Released for Publication May 24, 1995.
Yates, Judge, Crawley, J., concurs. Robertson, P.j., concurs in the result only. Thigpen and Monroe, JJ., concur in part and Dissent in part.
The opinion of the court was delivered by: Yates
Following an ore tenus proceeding, the trial court divorced the parties, who are both medical doctors. The trial court awarded the father custody of the parties' minor child and granted visitation to the mother. It also ordered the mother to pay $500 per month in child support and divided the marital property and personal property of the parties.
The mother appeals, contending that the trial court abused its discretion in awarding custody to the father and in limiting her visitation rights. The father cross-appeals, contending that the trial court abused its discretion in awarding the mother $50,000 as part of the property division.
The main consideration in determining custody is the welfare and best interests of the child. Brown v. Brown, 602 So. 2d 429 (Ala. Civ. App. 1992). When the evidence in a divorce case is presented ore tenus, the matter of child custody is within the sound discretion of the trial court and its ruling on that matter will not be reversed on appeal unless it is so unsupported by the evidence as to be plainly and palpably wrong. Id. Factors the trial court may consider in determining custody include "the child's age and sex and the ability of each parent to provide for the child's emotional, educational, material, moral, and social needs." Id. at 431. It is also proper for the court to consider the age, character, stability, and mental and physical health of the parties seeking custody. Smith v. Smith, 578 So. 2d 1342 (Ala. Civ. App. 1991).

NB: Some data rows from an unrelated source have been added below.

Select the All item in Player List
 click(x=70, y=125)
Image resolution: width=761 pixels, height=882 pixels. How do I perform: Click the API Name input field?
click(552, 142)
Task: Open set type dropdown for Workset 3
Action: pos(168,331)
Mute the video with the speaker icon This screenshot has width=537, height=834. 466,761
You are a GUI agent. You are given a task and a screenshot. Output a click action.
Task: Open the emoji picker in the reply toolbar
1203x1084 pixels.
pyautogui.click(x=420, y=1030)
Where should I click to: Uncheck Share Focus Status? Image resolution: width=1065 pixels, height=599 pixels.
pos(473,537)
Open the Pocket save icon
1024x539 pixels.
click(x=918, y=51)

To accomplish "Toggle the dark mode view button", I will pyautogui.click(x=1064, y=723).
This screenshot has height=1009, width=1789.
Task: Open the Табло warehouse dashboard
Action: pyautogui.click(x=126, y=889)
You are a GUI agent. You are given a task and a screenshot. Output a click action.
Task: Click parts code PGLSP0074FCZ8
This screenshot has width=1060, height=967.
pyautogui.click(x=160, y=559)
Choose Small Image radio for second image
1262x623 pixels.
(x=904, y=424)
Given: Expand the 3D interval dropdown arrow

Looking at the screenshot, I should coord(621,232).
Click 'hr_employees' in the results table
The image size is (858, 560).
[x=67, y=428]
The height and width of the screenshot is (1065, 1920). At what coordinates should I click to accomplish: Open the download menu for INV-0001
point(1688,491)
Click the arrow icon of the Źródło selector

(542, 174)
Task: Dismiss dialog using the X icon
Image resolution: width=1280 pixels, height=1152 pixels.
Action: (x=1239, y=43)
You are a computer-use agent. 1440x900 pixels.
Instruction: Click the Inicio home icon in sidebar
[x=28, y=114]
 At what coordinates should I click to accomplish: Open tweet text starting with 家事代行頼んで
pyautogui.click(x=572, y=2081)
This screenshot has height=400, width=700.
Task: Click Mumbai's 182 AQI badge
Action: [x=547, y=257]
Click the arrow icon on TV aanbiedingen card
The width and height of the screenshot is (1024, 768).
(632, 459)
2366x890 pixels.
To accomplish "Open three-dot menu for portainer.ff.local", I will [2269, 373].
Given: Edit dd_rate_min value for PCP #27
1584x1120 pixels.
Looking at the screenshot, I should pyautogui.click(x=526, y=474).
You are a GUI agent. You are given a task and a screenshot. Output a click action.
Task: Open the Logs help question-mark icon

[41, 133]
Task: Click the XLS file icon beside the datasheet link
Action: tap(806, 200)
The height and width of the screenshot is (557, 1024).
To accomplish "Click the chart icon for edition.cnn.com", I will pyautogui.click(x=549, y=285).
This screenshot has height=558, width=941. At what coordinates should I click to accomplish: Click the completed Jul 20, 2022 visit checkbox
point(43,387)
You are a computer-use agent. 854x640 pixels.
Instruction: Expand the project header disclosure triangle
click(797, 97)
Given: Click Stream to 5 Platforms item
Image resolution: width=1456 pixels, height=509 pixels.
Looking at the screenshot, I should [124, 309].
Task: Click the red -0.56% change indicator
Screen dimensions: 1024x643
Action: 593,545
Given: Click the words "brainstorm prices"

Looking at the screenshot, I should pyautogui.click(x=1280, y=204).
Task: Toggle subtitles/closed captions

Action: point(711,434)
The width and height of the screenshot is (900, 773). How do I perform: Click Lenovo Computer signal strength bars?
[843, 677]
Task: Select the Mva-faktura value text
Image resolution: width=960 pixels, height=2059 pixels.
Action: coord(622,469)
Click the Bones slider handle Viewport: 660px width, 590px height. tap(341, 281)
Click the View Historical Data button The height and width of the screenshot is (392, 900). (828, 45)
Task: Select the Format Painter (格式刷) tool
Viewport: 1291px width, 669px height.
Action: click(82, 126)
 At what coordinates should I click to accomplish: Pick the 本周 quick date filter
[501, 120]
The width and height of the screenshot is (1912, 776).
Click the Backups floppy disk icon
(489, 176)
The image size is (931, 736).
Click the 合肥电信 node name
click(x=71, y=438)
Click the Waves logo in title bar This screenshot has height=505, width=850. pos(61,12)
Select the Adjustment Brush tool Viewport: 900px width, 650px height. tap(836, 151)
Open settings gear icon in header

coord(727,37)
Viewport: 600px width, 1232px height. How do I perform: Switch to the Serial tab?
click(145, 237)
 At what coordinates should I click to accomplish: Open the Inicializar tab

Both parents presented ample testimony concerning their ability to care for the child. Psychologists who testified on behalf of the mother stated that she was nurturing and emotionally sensitive to the needs of the child. However, there was also testimony to indicate that the father could provide structure and a consistent routine for the child. The guardian ad litem recommended that the trial court grant custody to the father, basing her recommendation primarily upon the stability that she believed the father could provide. The mother argues that the child prefers to live with her and that the trial court failed to consider this fact in making its custody determination. Regardless of whether the child expressed such a preference, "the wish of a child to be with one parent rather than another is not compelling, but, rather, is only one factor to be considered by the trial court." Hayes v. Hayes, 512 So. 2d 119, 121 (Ala. Civ. App. 1987).
Nothing in the record indicates that the trial court failed to consider the evidence. The trial Judge indicated at the close of the hearing that he was convinced that both of the parties loved the child. He stated that he would have to further consider the evidence before making the custody determination. He took the case under advisement, stating, "I will make the decision that I think is in the best interest of [the child]." We conclude that the trial court did not abuse its discretion in awarding custody to the father.
The mother next contends that the trial court abused its discretion in restricting her weekend visitation to "the first and third weekends of each month, from 6:00 P.M. on Thursday until 6:00 P.M. on the following Saturday." We agree. She argues that the requirement that weekend visitation be exercised on Thursday through Saturday, rather than on Friday through Sunday, was not supported by the evidence, because, she says, the child was about to begin school and changing his household during the week would be disruptive. She also states that she regularly works every Friday.
The primary consideration in determining visitation rights for a noncustodial parent is the child's welfare and best interests. Hand v. Hand, 617 So. 2d 1040 (Ala. Civ. App. 1993). Clearly, the mother cares for and is concerned about the child, and it is in the child's best interests to have the opportunity to maintain a meaningful relationship with his mother. The weekend visitation provides the mother and child only one full day together. Because that full day comes on what is a work day for the mother, she in effect has no full day of visitation. We must conclude that the weekend visitation schedule is unreasonable, and an abuse of discretion, given the work schedule of the mother. Speakman v. Speakman, 627 So. 2d 963 (Ala. Civ. App. 1993). Accordingly, that portion of the judgment setting weekend visitation is reversed and the cause is remanded for the court to award the mother weekend visitation on the first and third weekends of each month, from 6:00 p.m. on Friday until 6:00 p.m. on the following Sunday.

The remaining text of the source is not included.